墳丘長146mの前方後円墳。1953年に宅地造成計画が持ち上がったが、当時の大学生らを中心とした市民運動が反対署名を集め保存に成功した。この保存運動は戦後日本の文化財保護運動の先駆けとして評価される。周濠には水が湛えられ、野生のタヌキが棲みつくことでも全国的に有名。2019年世界文化遺産「百舌鳥・古市古墳群」の構成資産。1953年の保存運動は「いたすけ古墳を守る会」が中心となって展開し、約2万筆の署名を集めた。この運動が後の埋蔵文化財保護行政に影響を与えたとされる。現在の「いたすけ」という名前の由来は諸説あり、「伊太助」という地主の名前に由来するとも。タヌキは古墳の守り神として地元市民に親しまれており、堺市の観光PRにも活用される。

出土品・調査研究

【発掘調査】1953年の宅地造成計画反対運動後、堺市が継続的な調査を実施。1979年の発掘では墳丘の三段築成と葺石の配置が確認された。【出土品】円筒埴輪・朝顔形埴輪が出土。内部の埋葬施設・副葬品は未発掘。【特記】周濠にはタヌキが棲みつき「タヌキの棲む古墳」として全国的に有名。野生生物保護の観点からも注目される。

被葬者をめぐる両論

考古学的見解
被葬者不明。墳丘長146mは百舌鳥古墳群の中では中規模。
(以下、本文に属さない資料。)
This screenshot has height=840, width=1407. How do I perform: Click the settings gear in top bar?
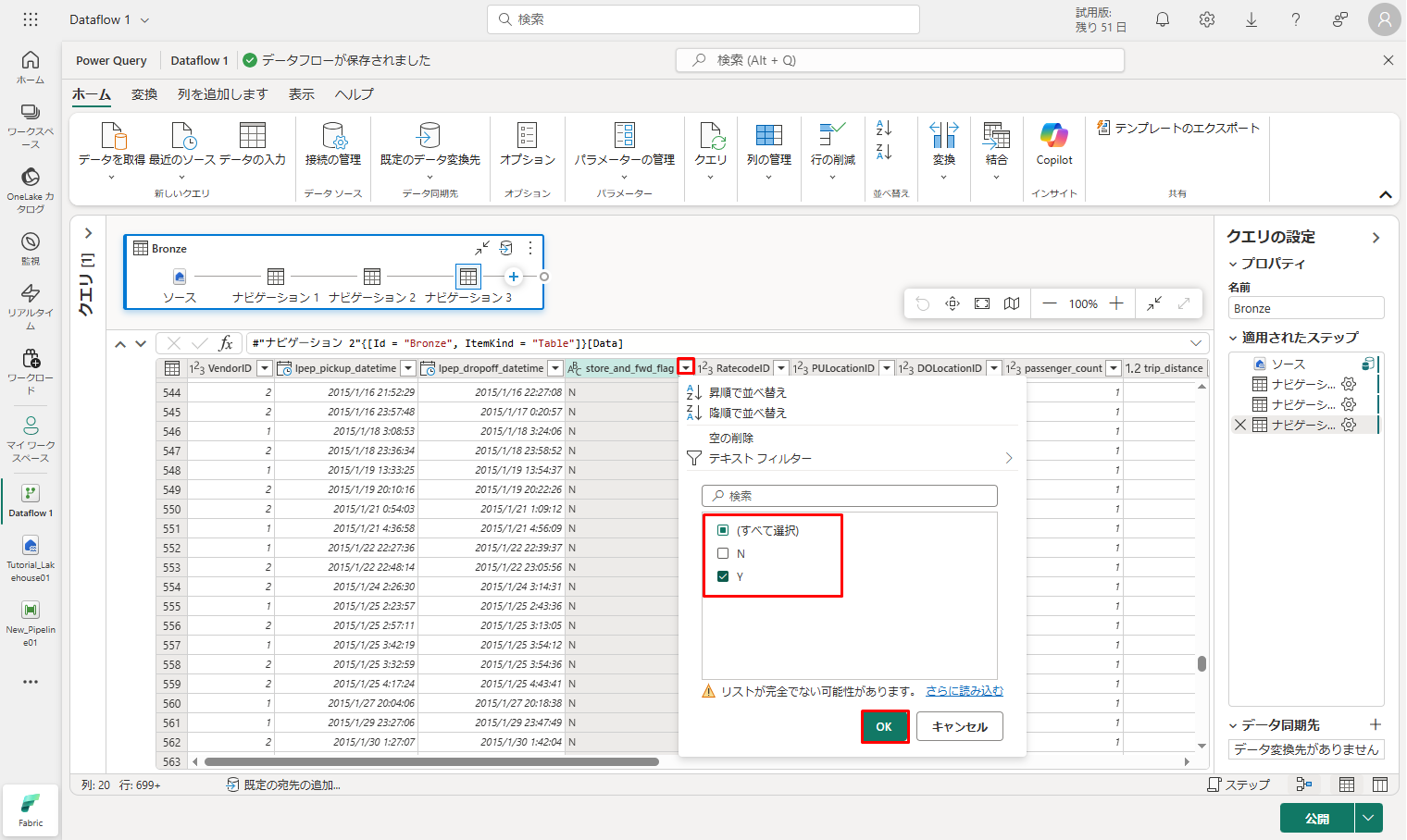click(x=1207, y=19)
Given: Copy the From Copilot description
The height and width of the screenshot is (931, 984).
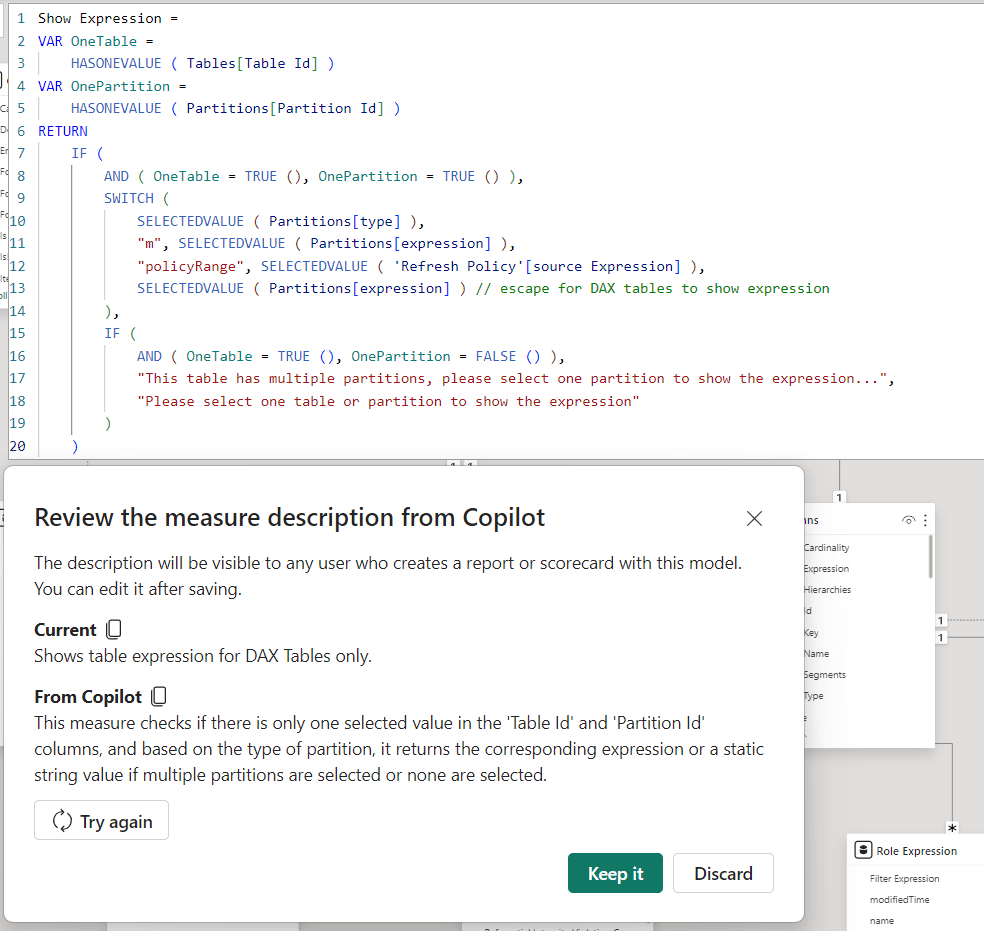Looking at the screenshot, I should point(158,694).
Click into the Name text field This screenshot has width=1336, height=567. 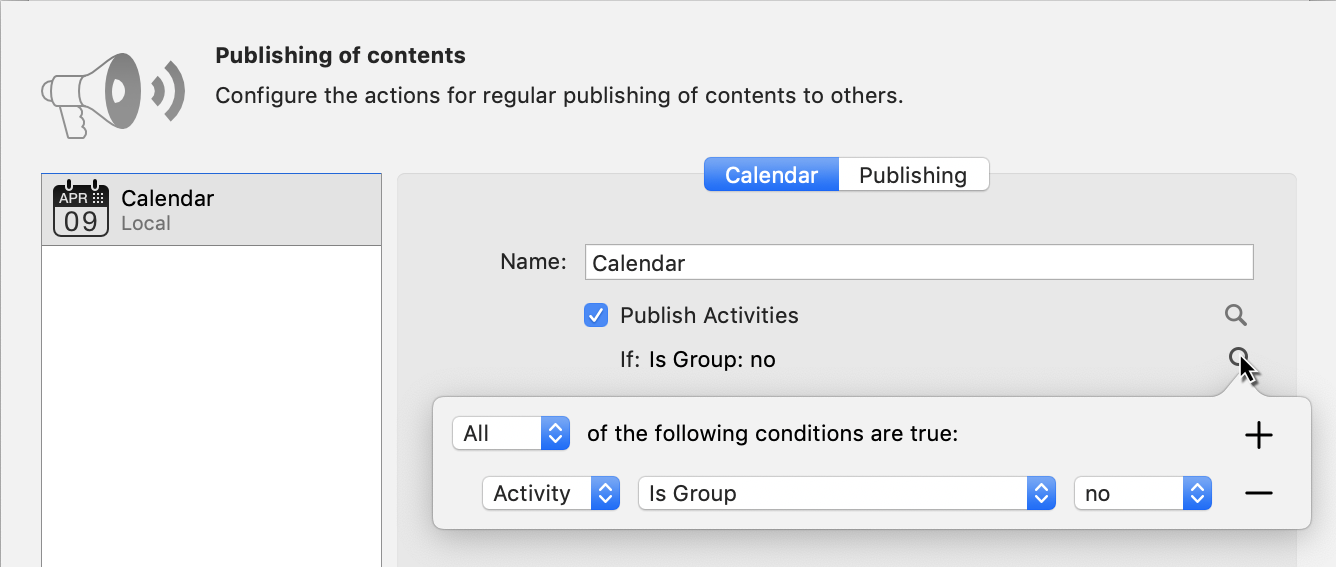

5世紀前半の築造とみられ、大仙陵古墳群と同時代の首長層の墓と推定される。2段築成で葺石・埴輪を備えていたと推定。宮内庁管轄外のため、堺市による部分的な調査が行われており、外濠の護岸整備時などに埴輪片が出土している。
宮内庁見解
宮内庁の陵墓治定はなく、堺市が史跡として管理。百舌鳥古墳群内で宮内庁の管轄外にある数少ない古墳のひとつで、堺市教育委員会が保存・整備を担う。周濠は水面が保持されており、タヌキの生息地としても保護されている。